• **Requirement**
Return an exact transcript of the material below from the line containing "The height and width of the screenshot is (418, 1024)." through its final line, and no other lines.

■ ■ ■ ■

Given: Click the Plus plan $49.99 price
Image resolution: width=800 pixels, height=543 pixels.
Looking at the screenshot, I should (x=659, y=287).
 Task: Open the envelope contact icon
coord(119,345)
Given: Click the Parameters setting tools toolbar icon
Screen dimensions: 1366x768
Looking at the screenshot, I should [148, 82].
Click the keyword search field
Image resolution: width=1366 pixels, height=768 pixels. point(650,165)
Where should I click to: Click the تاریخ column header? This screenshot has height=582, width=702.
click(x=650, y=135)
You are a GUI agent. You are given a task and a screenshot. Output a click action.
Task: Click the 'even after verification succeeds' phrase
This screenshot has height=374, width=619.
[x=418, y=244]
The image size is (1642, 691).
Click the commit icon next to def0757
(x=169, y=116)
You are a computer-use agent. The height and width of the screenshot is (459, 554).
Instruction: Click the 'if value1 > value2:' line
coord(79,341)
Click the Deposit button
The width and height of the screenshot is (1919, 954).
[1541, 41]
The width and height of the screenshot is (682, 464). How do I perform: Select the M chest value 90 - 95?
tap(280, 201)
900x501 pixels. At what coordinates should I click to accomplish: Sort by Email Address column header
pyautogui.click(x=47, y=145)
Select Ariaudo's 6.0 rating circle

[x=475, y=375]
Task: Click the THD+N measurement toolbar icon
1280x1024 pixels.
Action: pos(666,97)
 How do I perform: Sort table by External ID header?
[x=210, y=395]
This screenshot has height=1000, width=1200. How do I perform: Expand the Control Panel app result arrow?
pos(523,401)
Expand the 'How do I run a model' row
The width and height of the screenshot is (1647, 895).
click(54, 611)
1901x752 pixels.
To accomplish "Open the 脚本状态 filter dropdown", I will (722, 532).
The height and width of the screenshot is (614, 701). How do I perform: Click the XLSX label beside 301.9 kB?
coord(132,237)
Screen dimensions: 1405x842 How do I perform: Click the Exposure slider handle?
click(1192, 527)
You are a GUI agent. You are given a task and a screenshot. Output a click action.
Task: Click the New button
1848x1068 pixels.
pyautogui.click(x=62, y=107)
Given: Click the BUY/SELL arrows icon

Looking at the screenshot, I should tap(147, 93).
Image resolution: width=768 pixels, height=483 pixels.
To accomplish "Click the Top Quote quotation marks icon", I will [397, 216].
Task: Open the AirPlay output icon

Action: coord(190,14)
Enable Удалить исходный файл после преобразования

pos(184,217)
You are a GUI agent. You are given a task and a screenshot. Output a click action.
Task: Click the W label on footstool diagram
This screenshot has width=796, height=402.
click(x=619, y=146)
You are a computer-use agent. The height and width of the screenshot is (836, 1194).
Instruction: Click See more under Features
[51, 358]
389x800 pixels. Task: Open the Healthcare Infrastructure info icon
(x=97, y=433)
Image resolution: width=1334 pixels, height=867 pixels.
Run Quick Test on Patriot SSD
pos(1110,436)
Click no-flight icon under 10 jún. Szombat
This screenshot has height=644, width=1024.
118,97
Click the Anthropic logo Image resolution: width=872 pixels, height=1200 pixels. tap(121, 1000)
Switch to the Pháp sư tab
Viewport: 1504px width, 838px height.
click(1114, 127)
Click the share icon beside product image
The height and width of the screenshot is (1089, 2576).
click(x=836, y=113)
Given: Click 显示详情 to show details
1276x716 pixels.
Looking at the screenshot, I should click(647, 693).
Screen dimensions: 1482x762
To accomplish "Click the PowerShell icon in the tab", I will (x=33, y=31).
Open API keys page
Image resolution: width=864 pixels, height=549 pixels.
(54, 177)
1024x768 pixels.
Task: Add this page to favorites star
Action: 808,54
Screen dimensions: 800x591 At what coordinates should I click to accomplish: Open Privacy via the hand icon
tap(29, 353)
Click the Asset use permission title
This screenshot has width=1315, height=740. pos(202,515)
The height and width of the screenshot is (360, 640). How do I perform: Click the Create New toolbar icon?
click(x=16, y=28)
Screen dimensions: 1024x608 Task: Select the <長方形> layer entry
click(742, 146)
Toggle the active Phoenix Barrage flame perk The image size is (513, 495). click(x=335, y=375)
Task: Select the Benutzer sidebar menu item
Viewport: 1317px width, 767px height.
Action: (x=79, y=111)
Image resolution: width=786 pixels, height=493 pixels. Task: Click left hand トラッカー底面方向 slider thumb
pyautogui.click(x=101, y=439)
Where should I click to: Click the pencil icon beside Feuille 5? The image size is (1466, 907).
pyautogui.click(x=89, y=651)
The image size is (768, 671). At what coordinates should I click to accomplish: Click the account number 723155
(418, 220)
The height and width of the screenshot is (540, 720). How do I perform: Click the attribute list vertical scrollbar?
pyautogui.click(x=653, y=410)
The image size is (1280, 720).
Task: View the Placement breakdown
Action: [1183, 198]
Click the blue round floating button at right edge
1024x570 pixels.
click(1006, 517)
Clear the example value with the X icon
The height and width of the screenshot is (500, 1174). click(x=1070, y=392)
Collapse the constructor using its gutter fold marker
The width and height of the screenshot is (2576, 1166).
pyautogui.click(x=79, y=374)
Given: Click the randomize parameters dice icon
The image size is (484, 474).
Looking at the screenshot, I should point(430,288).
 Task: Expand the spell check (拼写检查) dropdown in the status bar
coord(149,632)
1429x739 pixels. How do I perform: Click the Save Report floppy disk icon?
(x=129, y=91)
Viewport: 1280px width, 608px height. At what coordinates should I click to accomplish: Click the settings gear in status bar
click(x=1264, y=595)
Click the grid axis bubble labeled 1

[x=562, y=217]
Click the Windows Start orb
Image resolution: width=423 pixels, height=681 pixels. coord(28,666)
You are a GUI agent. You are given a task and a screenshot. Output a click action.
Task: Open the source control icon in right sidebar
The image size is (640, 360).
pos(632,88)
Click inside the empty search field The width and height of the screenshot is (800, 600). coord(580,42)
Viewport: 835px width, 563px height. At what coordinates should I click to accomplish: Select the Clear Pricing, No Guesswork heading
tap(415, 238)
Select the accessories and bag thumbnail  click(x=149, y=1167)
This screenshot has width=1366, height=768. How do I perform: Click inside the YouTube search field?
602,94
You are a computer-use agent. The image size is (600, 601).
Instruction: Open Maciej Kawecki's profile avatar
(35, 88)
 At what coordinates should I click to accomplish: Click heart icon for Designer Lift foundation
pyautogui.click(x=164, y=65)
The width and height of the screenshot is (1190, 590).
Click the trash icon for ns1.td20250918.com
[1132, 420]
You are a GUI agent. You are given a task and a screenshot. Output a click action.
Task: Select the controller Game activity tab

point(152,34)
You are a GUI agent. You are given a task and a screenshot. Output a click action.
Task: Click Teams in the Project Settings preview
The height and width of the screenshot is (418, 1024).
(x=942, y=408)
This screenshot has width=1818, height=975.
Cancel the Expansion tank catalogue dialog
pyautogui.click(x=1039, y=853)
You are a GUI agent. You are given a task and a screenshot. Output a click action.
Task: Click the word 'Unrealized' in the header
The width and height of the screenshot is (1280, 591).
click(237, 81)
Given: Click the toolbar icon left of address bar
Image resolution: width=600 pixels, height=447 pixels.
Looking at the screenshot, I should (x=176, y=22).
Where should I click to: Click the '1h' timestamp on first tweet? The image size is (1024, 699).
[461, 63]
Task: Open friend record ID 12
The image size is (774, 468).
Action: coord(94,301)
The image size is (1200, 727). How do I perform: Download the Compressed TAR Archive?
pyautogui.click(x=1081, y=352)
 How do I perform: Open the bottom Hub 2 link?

■ ■ ■ ■

• **Answer box**
The height and width of the screenshot is (418, 1024).
(x=942, y=408)
This screenshot has width=1818, height=975.
Cancel the Expansion tank catalogue dialog
pyautogui.click(x=1039, y=853)
You are a GUI agent. You are given a task and a screenshot. Output a click action.
Task: Click the word 'Unrealized' in the header
The width and height of the screenshot is (1280, 591).
click(237, 81)
Given: Click the toolbar icon left of address bar
Image resolution: width=600 pixels, height=447 pixels.
Looking at the screenshot, I should (x=176, y=22).
Where should I click to: Click the '1h' timestamp on first tweet? The image size is (1024, 699).
[461, 63]
Task: Open friend record ID 12
The image size is (774, 468).
Action: coord(94,301)
The image size is (1200, 727). How do I perform: Download the Compressed TAR Archive?
pyautogui.click(x=1081, y=352)
 How do I perform: Open the bottom Hub 2 link?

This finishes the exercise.